So., 09.06.24 | 20:40 Uhr
Das Erste
Europa hat gewählt – wohin steuert Deutschland?
Bis zum kommenden Sonntag sind die Wahlberechtigten der Europäischen Union aufgerufen, ein neues Parlament zu wählen. War vor fünf Jahren der Klimaschutz eines der wichtigsten politischen Anliegen, bestimmen heute Kriegsangst, äußere und innere Sicherheit und die Folgen von Migration die thematische Agenda. Verschiebt ein möglicher Stimmenzuwachs rechtspopulistischer und euroskeptischer Parteien die Kräfteverhältnisse auf dem Kontinent?
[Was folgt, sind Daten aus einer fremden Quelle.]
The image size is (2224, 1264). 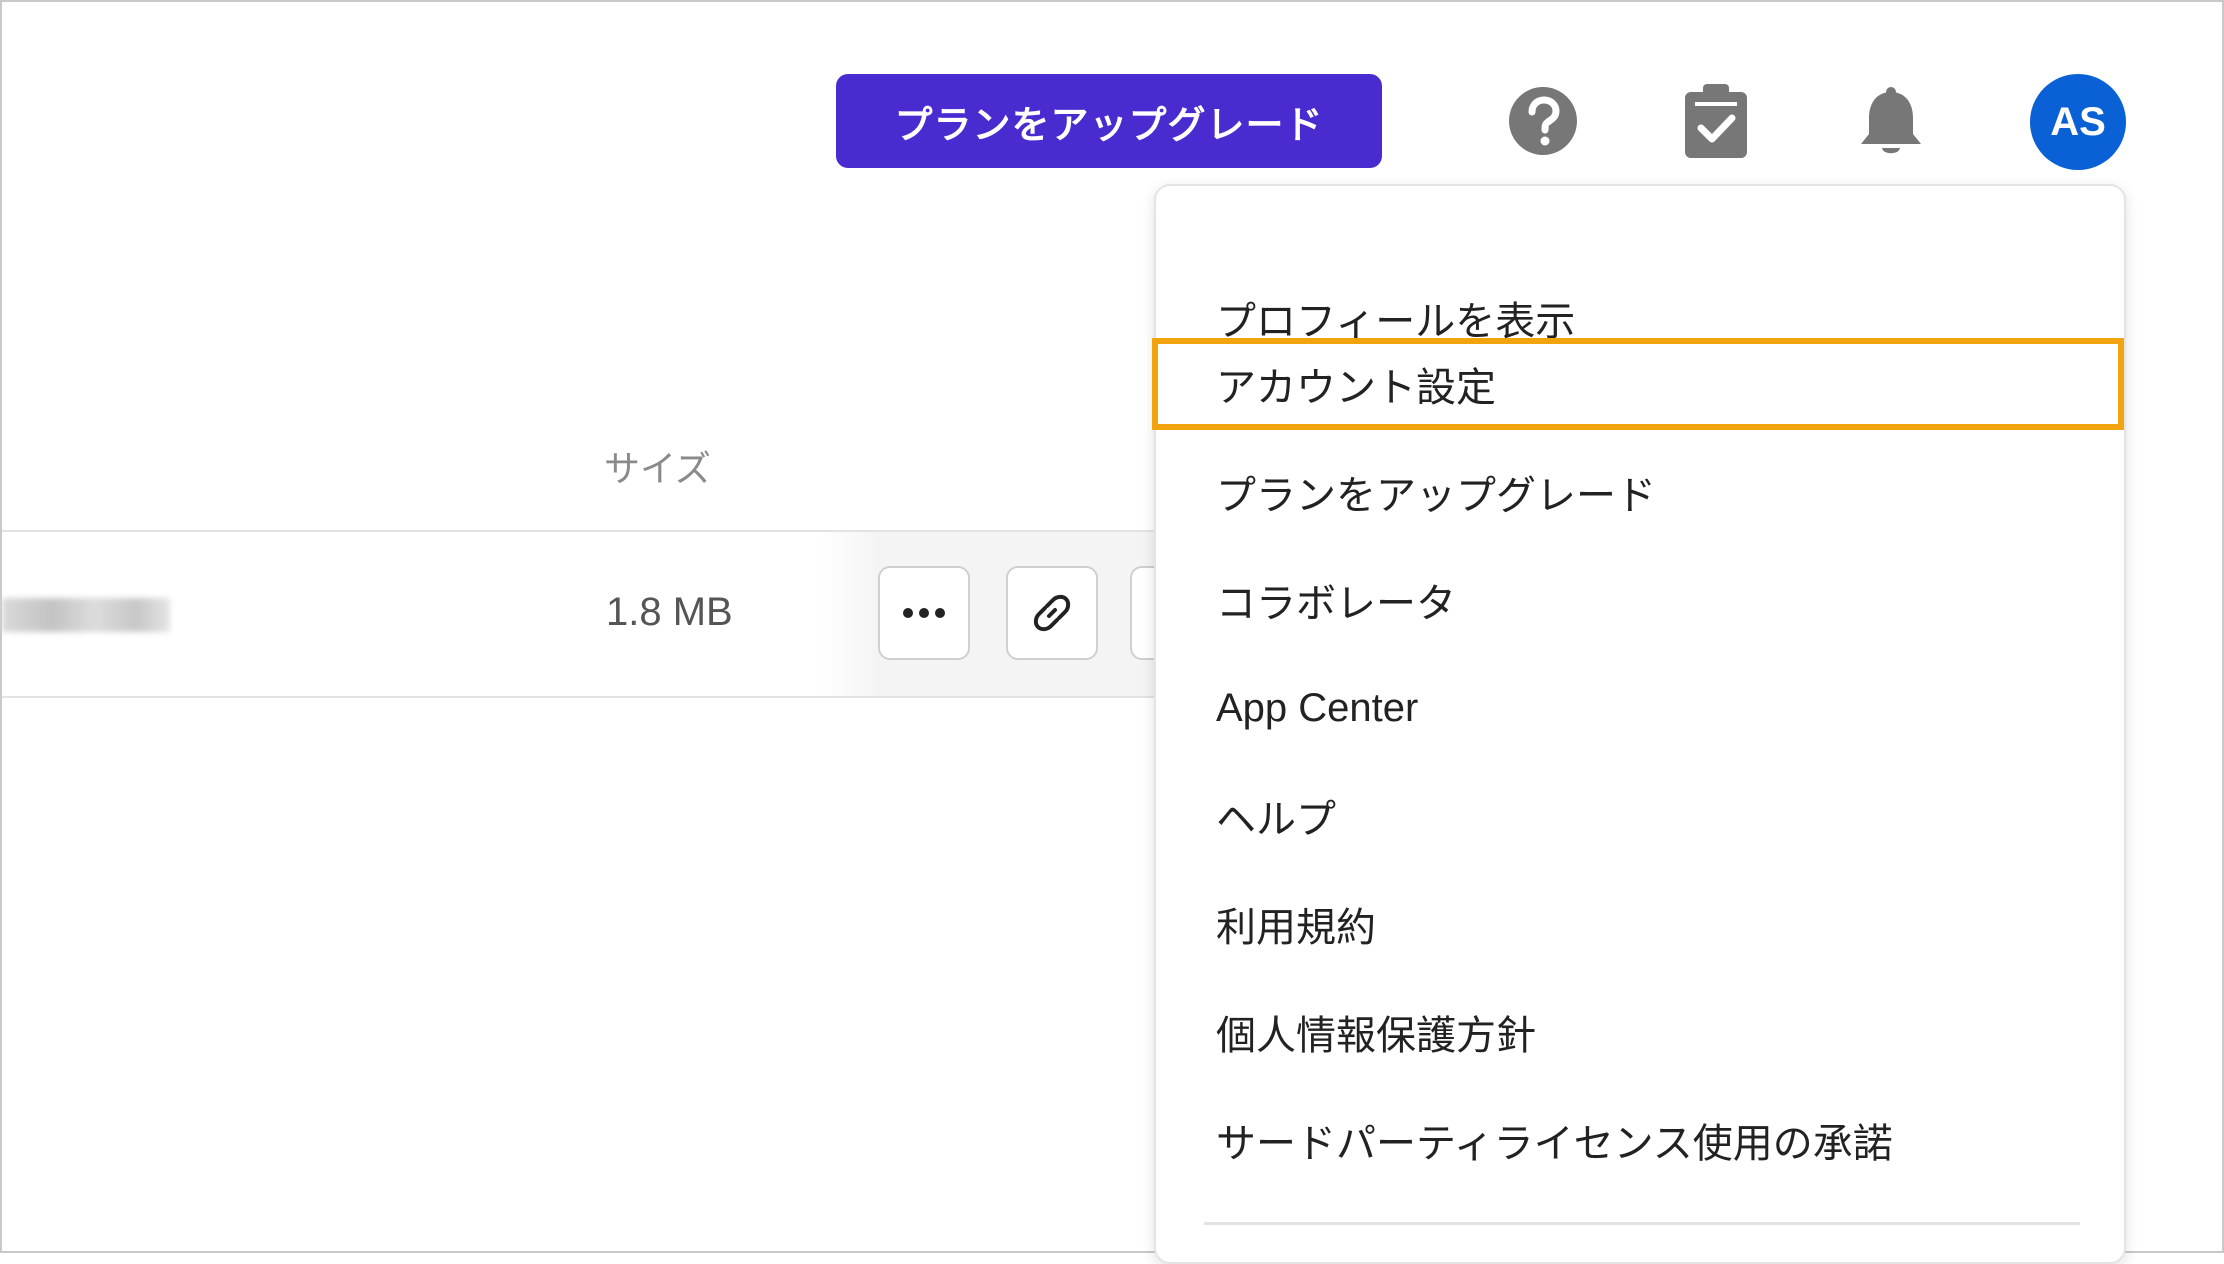 What do you see at coordinates (987, 614) in the screenshot?
I see `row-hover-background` at bounding box center [987, 614].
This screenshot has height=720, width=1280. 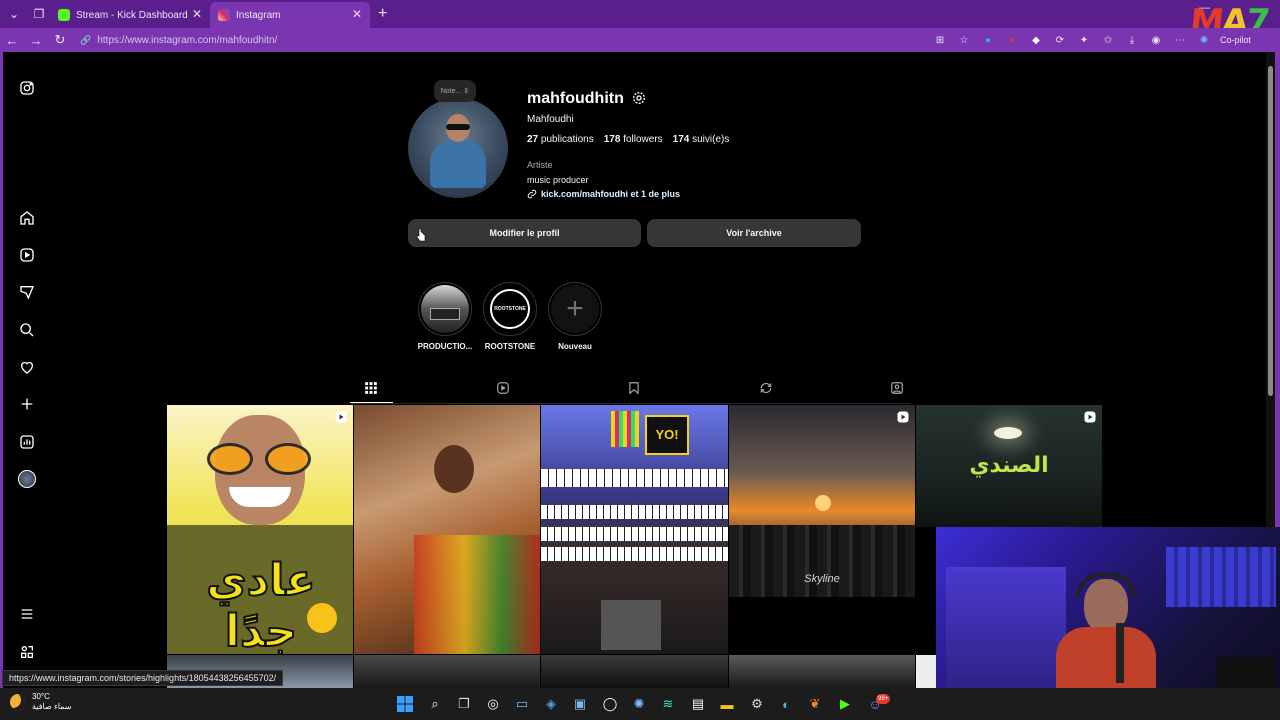 What do you see at coordinates (1084, 40) in the screenshot?
I see `extensions-puzzle-icon: ✦` at bounding box center [1084, 40].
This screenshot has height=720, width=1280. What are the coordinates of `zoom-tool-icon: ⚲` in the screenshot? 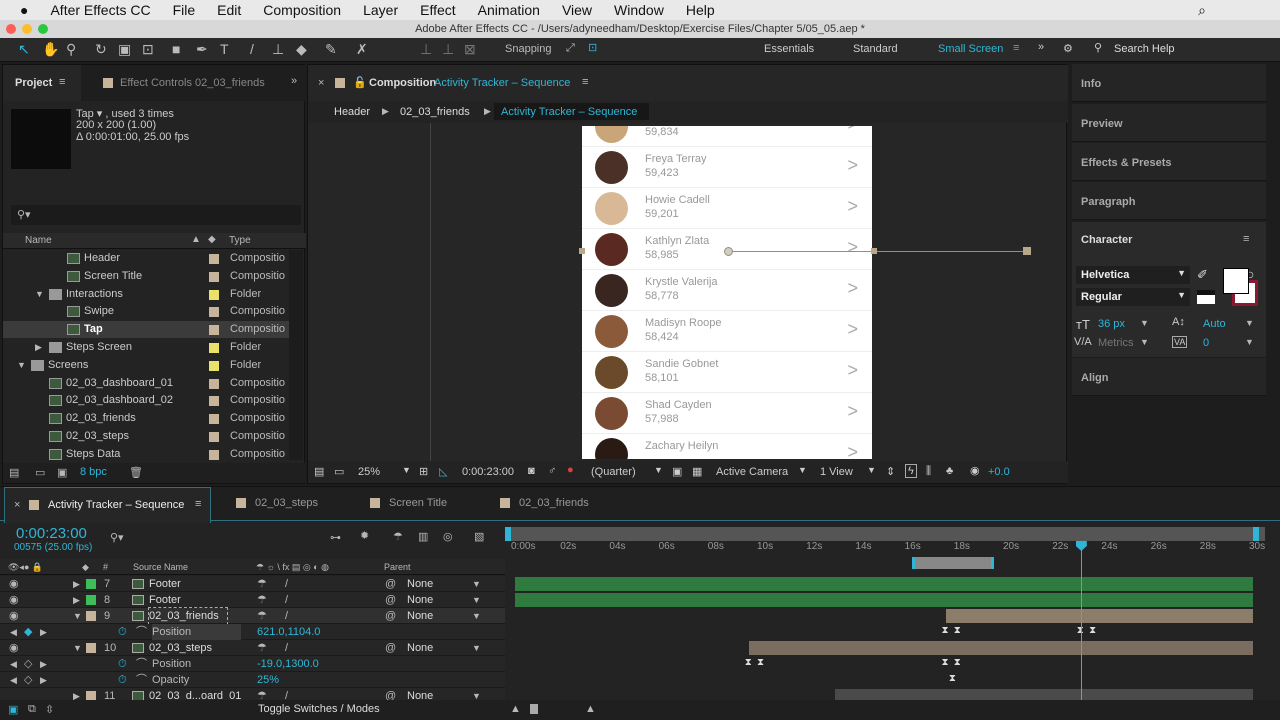 It's located at (71, 50).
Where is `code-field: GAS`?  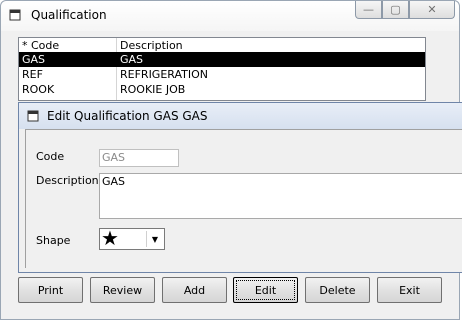 code-field: GAS is located at coordinates (139, 158).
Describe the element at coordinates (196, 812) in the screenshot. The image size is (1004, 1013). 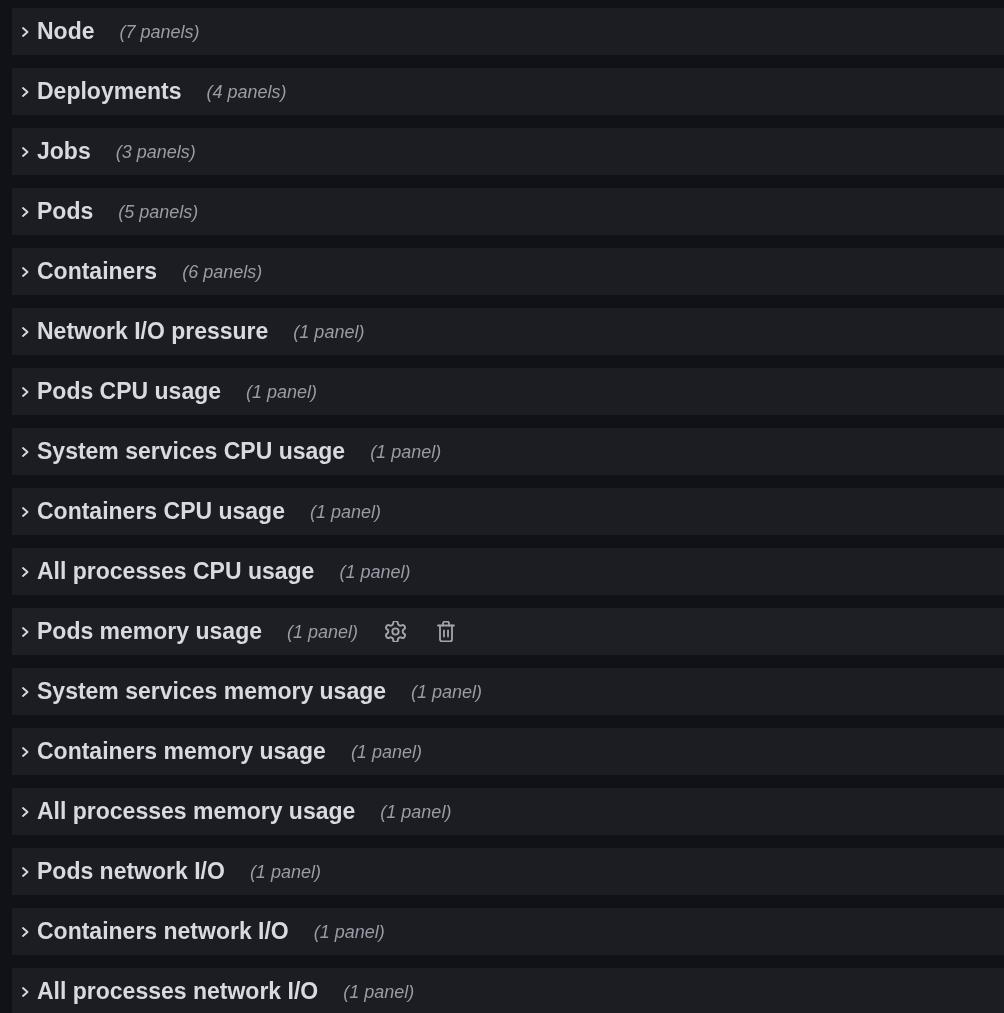
I see `row-title: All processes memory usage` at that location.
In ihrer Sendung diskutiert Caren Miosga mit ihren Gästen darüber, inwieweit die Ergebnisse der Europa-Wahl auch ein innenpolitischer Fingerzeig sind. Welche Signale senden die Wählerinnen und Wähler an die regierende Ampel-Koalition von Bundeskanzler Olaf Scholz?
Kevin Kühnert
Der SPD-Politiker ist seit 2021 Generalsekretär seiner Partei und leitet in dieser Funktion den Wahlkampf für die Europawahl. Die jüngsten Umfragen sehen die Sozialdemokraten zwischen 14 und 16 Prozent, was ungefähr dem historisch schlechten Ergebnis der Europawahl 2019 entspricht – dieses führte zum Rücktritt der damaligen Parteivorsitzenden Andrea Nahles. In diesem Europawahlkampf setzte die SPD auf die Themen Frieden, Demokratie und eine Abgrenzung von rechten Parteien. Ob diese Strategie aufging, erklärt Kühnert am Abend der Europawahl.
Jens Spahn
Der CDU-Politiker rechnet damit, dass Europa nach der Wahl so konservativ und rechts der Mitte aufgestellt sein wird, wie lange nicht mehr. Auch zeigt er Verständnis dafür, dass seine Parteikollegin, EU-Kommissionspräsidentin Ursula von der Leyen, es nicht ausschließt, sich auch mit den Stimmen der Rechtsaußen-Partei von Italiens Ministerpräsidentin Giorgia Meloni wiederwählen zu lassen. Die Brandmauer verlaufe rechts von Melonis Partei, so Spahn. Kritik übt er an Bundeskanzler Olaf Scholz, der sich im Europawahlkampf als Friedenskanzler inszeniere. Das sei eine gefährliche Strategie.
Melanie Amann
Die stellvertretende Chefredakteurin vom SPIEGEL, Melanie Amann, kommentiert und ordnet ein, wie weit Europa bei dieser Wahl nach rechts gerückt ist. Sie spricht über mögliche Bündnisse rechter Parteien und über das, was Europa noch zusammenhält. Amann ist seit 2013 beim SPIEGEL. Zuvor war sie unter anderem bei der Financial Times Deutschland und in der Wirtschaftsredaktion der Frankfurter Allgemeinen Zeitung tätig. Sie ist ein regelmäßiger Gast in politischen Gesprächsformaten.
Jürgen Trittin
Er saß für Bündnis 90/Die Grünen mehr als 25 Jahre im Deutschen Bundestag und war in der rot-grünen Regierungszeit von 1998 bis 2005 Bundesumweltminister. Anfang des Jahres hat sich Trittin aus dem Politbetrieb zurückgezogen, wo er sich zuletzt vor allem mit Außenpolitik beschäftigt hatte. Er befürchtet einen weiteren Rechtsruck in Europa. Aus seiner Sicht entscheidet sich mit dem Ausgang der Europawahl auch die Frage, ob Europa militärische Stärke und wirtschaftliche Souveränität gegenüber China und den USA zurückgewinnen kann.